The source of those sunglasses is a small manufacturing company called Shwood, located in the Portland, Oregon, area. It’s about as far away from the fashion runway as you can get. And company founder Eric Singer, a 20-something woodworker and snowboarder, has only been making these signature sunglasses for about eight years. But what started as a pair he carved from the branch of a neighbor’s madrone tree has blossomed into a company of more than 40 employees who now can make up to 300 pairs of custom wooden frames a day.

n341IIShwood-3

Mercedes contacted Shwood just two weeks before Fashion Week, wanting to partner up as the event’s official sunglasses sponsors, Eric says. “I didn’t have to think about it for long, even though that was a crazy short amount of time for us create those frames. We had no idea what all would be involved from Mercedes’s standpoint. I just said, ‘Hell yeah!'”

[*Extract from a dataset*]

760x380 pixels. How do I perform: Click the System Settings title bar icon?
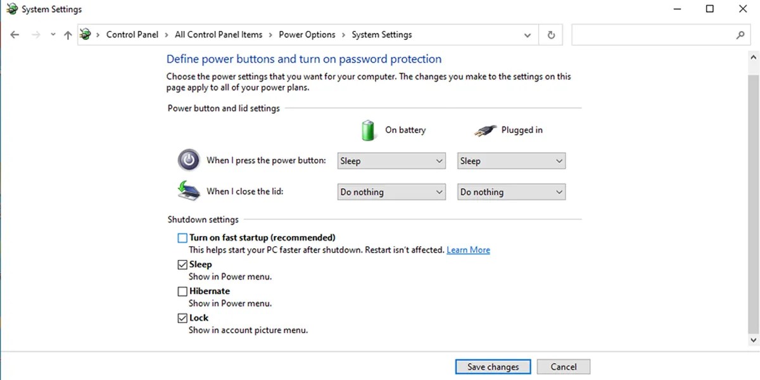(x=9, y=9)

Turn back time to 2005, and Eric was fresh out of high school with an interest in woodworking but no clear idea about what he wanted to do with his life next. He was making end tables and other furniture as a hobby, when he wasn’t snowboarding or working part-time at a movie theater. Furniture was fun, but it wasn’t a moneymaking venture. “I’ve always been a creative kind of guy, with painting, sculpture or drawing … and my dad was a good woodworker. I’m sure I was crawling around in his sawdust as a little kid,” Singer says.

n341IIShwood-4

Then, the inspiration hit. Not sunglasses per se, but the urge to chop down a branch of his neighbor’s backyard tree and do something “woodworking” with it. “Madrone trees are native to the Pacific Northwest, and their bark turns this beautiful shiny orange color every year,” Eric says. “That wood just captivated me.”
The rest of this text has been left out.